Heyyah guys im new to this forum and new to the whole maintenance of bikes. It's something i'd love to get into as i am a sport fanatic. I currently have a mountain bike, in poor condition, and shall be getting a hybrid bike soon as i am doing a cycle event from Holbeach to Sussex for MS along side my dad. I would love to know about all the different components of bikes (MTB, road and hybrid) and how to clean, fix, take off/replace them.
For example, i have a severely rusty chain (ridable) and would like to clean it, how? Do i leave it to soak in coca cola? Also, my fork is rather rusty...?? How to clean?
Please help? Are there any courses on how to maintain bikes in/around Lincolnshire - spalding, Bourne, Boston/Kings Lynn.
Thank you Dayna Kingshott
Hi and welcome. Nice that you are planning a bicycle trip with your father. Hope you get good weather, but do pack rain gear.
AS per chain cleaning, depends what you have around , there are citrus based non toxic cleaners, check at your hardware store or bicycle shop. Than there are various lubricants after you clean it.
For forks hard to tell how much rust but I'd consider again a hardware or auto store rust remover and some gentle elbow grease.
For maintenance tips perhaps there are local clubs or do it yourself shops. The maintenance tutorials offered on this site are very good......Make sure everything is serviced and libricated such as wheel bearings, crank bearings and shifter mechanisms.
As per hybrid are you getting it new?
Never Give Up!!!
I agree with replacing the chain, with some amendments:
Chains and cogs wear together, more so if you ride the smaller cogs a lot or with a lot of pedal pressure, so it's likely the freewheel/cassette will need to be replaced as well.
Lubricating with something designed for bicycle chains/parts (Finish Line, Chain-L, many other options) is indeed a good idea, but frequency varies tremendously.

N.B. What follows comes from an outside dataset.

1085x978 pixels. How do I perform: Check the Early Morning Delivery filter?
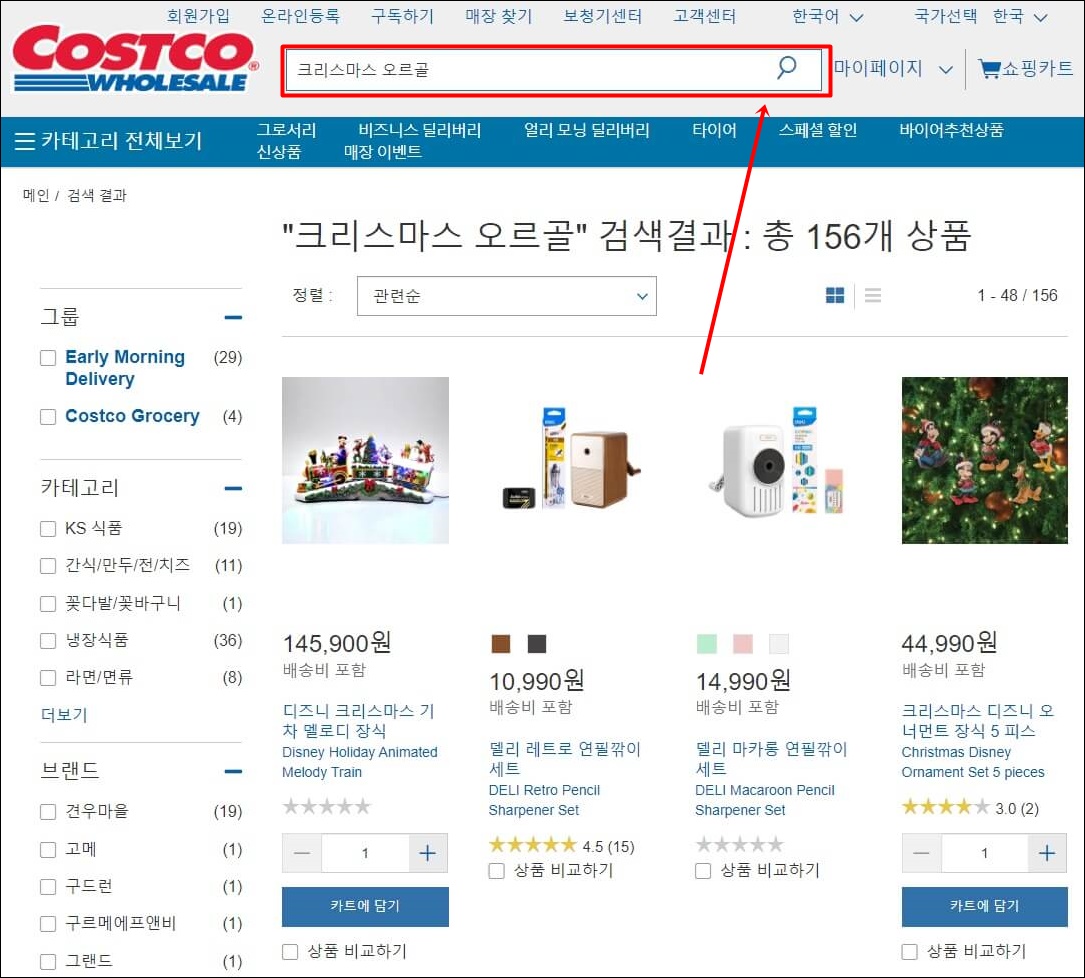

I advocate lubing when the chain appears dry or becomes more noisy. Lubricate and then wipe with a rag. There is no need to lube again afterward - there will be more than enough left on the surface of the chain after wiping, let alone what tends to migrate from the inside. Unless the bike is ridden in winter/salt conditions fairly regular lubrication will prevent any significant rusting.
Since we are talking about chain lubrication etc. Here in USA our products may differ from what you have in Britain. I have a citrus based chain cleaner and a chain cleaning tool that bathes the chain as it cleans it. Since I ride on the beach bike path I stay away from oily lubricants or use them very sparingly as they attract sand and create a grinding compound. For my chain I use a Finish Line Ceramic lubricant sparingly, which is not oily, and wipe away excess.

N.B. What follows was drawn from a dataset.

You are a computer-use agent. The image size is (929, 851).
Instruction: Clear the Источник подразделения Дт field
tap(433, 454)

For bearings I use Bel Rey waterproof grease , since I have it on hand for my motorcycle. I also use Tri Flow Teflon spray and sometimes Foaming Silicone spray which cleans and lubricates. Still have not decided which is better, although I lean towards Tri Flow.
That's the basic lubes I have.
Never Give Up!!!
Referring to the picture below:
The arrow is pointing to a bolt. Loosen it a little ways - 1 to 2mm, then tap it down as far as it will go with a hammer and block of wood to protect the bolt. Repeat until you can lift the handle bars off the bike, or the bolt comes out completely. (Hopefully the former).
Next there is a large hex nut, usually 30mm or so. Loosen and remove it. Next there is usually an anti rotation washer, this needs to be pulled straight up. Finally there is the top cone for the headset bearings. This should unscrew by hand. Now the fork will fall out. You will find (hopefully) very greasy balls top and bottom.